You're going to be overloading the rear axle in a heartbeat attempting to do this. The mid point of the spreader is going to be either at the center of the axle or behind it, changing the fulcrum to rear of the axle taking the weight off the front axle and causing lots of safety issues from steering to braking.

By the right tool for the job. You don't buy a trimmer to mow lawns, so don't buy a spreader for a 1/2 ton that won't be safe and legal. Well, most of us don't buy trimmers for mowing entire lawns. 

Why don't you sub out your salting work until you can afford the right size truck? lol!!!!!!!!


----------



## THEGOLDPRO (Jun 18, 2006)

i loaded a pallet of mulch into my 99 ram 1500 one time, and it almost flatened out the leaf springs, lol not too too sure what a full pallet of mulch weights id imagine around 1000pds maybe a bit more, so i cant imagine ever putting a snader, with 2 yars of sand/salt on a half ton.


----------



## BobC (Nov 5, 2004)

If you were in my area I would do the salt for you. There always is idle time between pre-salting and time to start plowing. I'm sure you could make arrangements in your area with someone.


----------



## LLM Ann Arbor (Sep 18, 2006)

Yeah....I know its over loaded and thanks for saying even a 3/4 ton would be TS. Thats what I figured as well even though I se a lot of 3/4 ton trucks with 2 yard spreaders in them.

Maybe they have a suspention mod...I dont know but Ive overloaded a 3/4 ton before with cobble. Load weighed more than the truck overload...lol I only had to go a mile with it.

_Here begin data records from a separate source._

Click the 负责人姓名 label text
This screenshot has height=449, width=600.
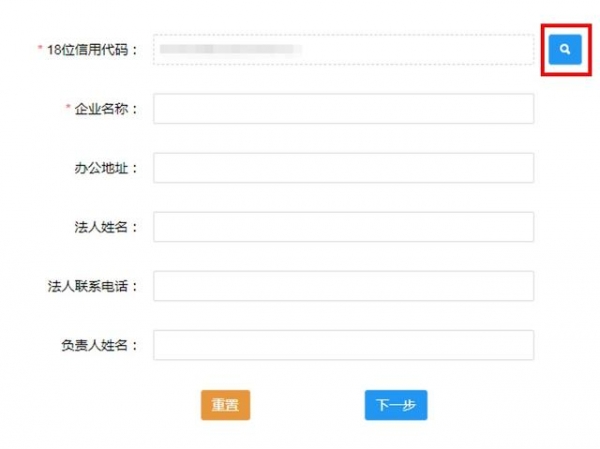coord(95,345)
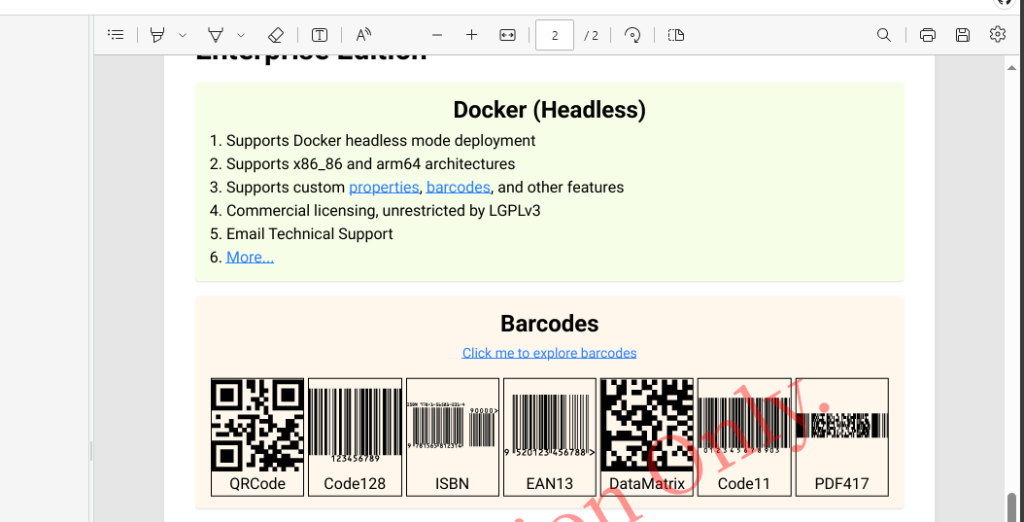Click the Add text tool
The height and width of the screenshot is (522, 1024).
point(319,35)
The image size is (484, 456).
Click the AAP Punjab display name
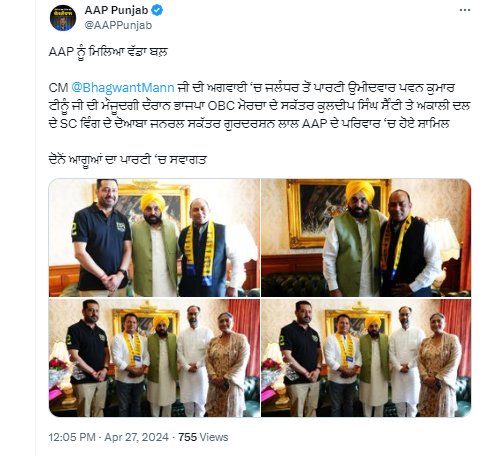(x=116, y=10)
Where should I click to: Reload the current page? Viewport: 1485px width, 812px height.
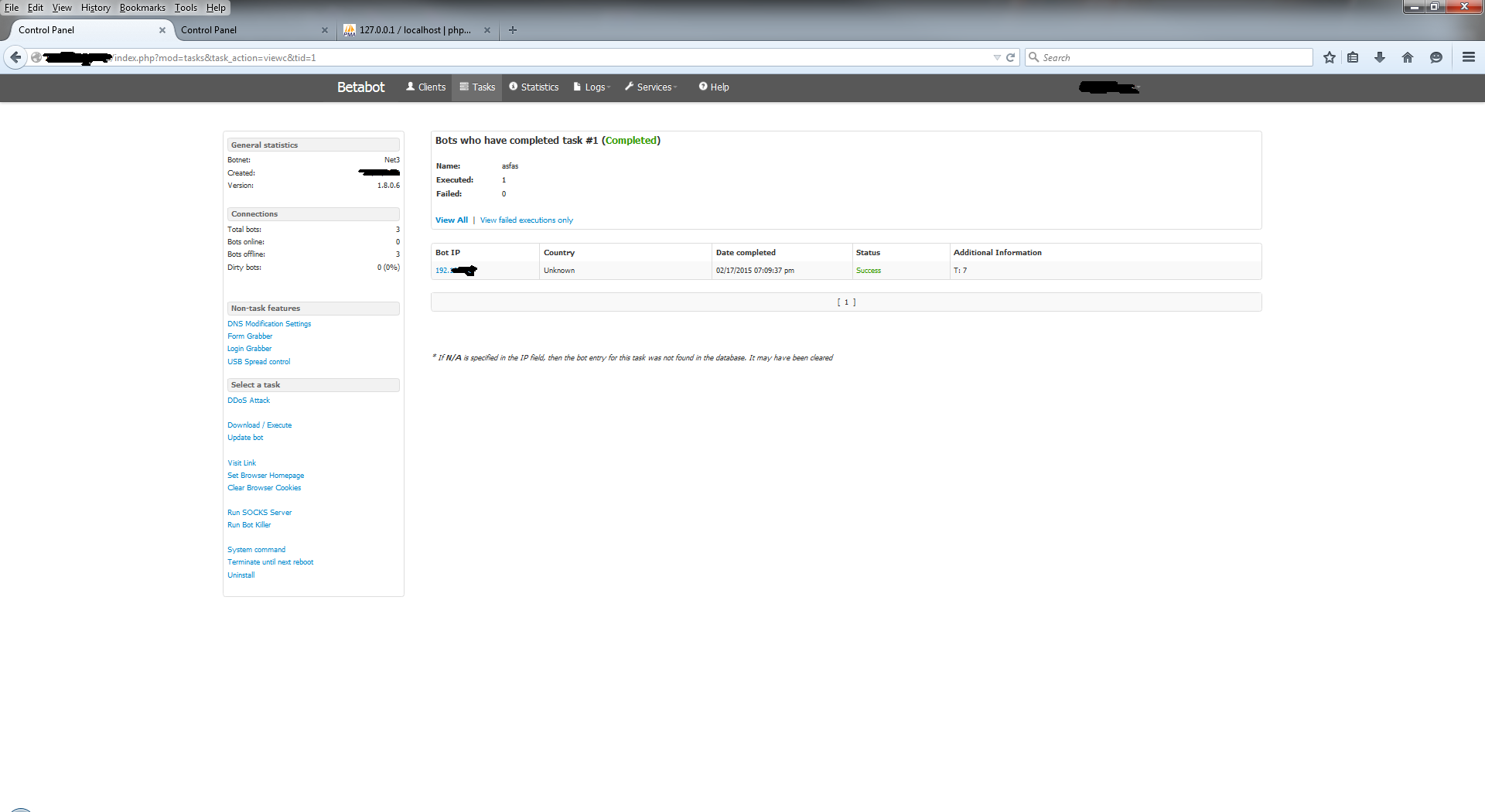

Oomkes....I dont have a salt route....Im getting very concerned about generating extra income because it hardly snowed here last year and this year is looking like it might be a washout too. Id like to sub my services out like Turfscape did.

At this point I wouldn't bet a nickle we will have aremoval even this month, or much at all that we will have a removal this season.


----------



## Mark Oomkes (Dec 10, 2000)

LLM Ann Arbor;331617 said:


> Oomkes....I dont have a salt route....Im getting very concerned about generating extra income because it hardly snowed here last year and this year is looking like it might be a washout too. Id like to sub my services out like Turfscape did.


You could always try seasonal contracts. lolololololololololololol!!!!!!!!!!!!!!!!!!!!!!!!!!!!!!!!!!!!!!!!!!!!!!!!


----------



## LLM Ann Arbor (Sep 18, 2006)

Man you really need mental help.

Im sure you're making your SIMA brothers proud.


----------



## Mark Oomkes (Dec 10, 2000)

Very nice Lamar, can't debate the facts with intelligence, so you start with the personal attacks again.


----------



## K&L Salting (Dec 2, 2005)

*v-box*

If you were in Indiana and the DOT caught you, they would impound your truck.


----------



## Mick (May 19, 2001)

I went up to the garage this morning and took another look at the 8' Vbox in a 6' bed. BUT - it's a F350. He just has the corners strapped down but not bolted. Two feet of sander and the motor are hanging over the bumper.


----------



## murray83 (Dec 3, 2005)

Hmmmm weight wise with sand may be an issue.

Most 8' sanders are 2 yards no? so thats 6000 pounds since a yard of sand is 3000 pounds (dry) as average plus the weight of the sander itself.Now if my brain serves me right 3000 pounds is 1.5 tons so a half ton might be a bit undersized.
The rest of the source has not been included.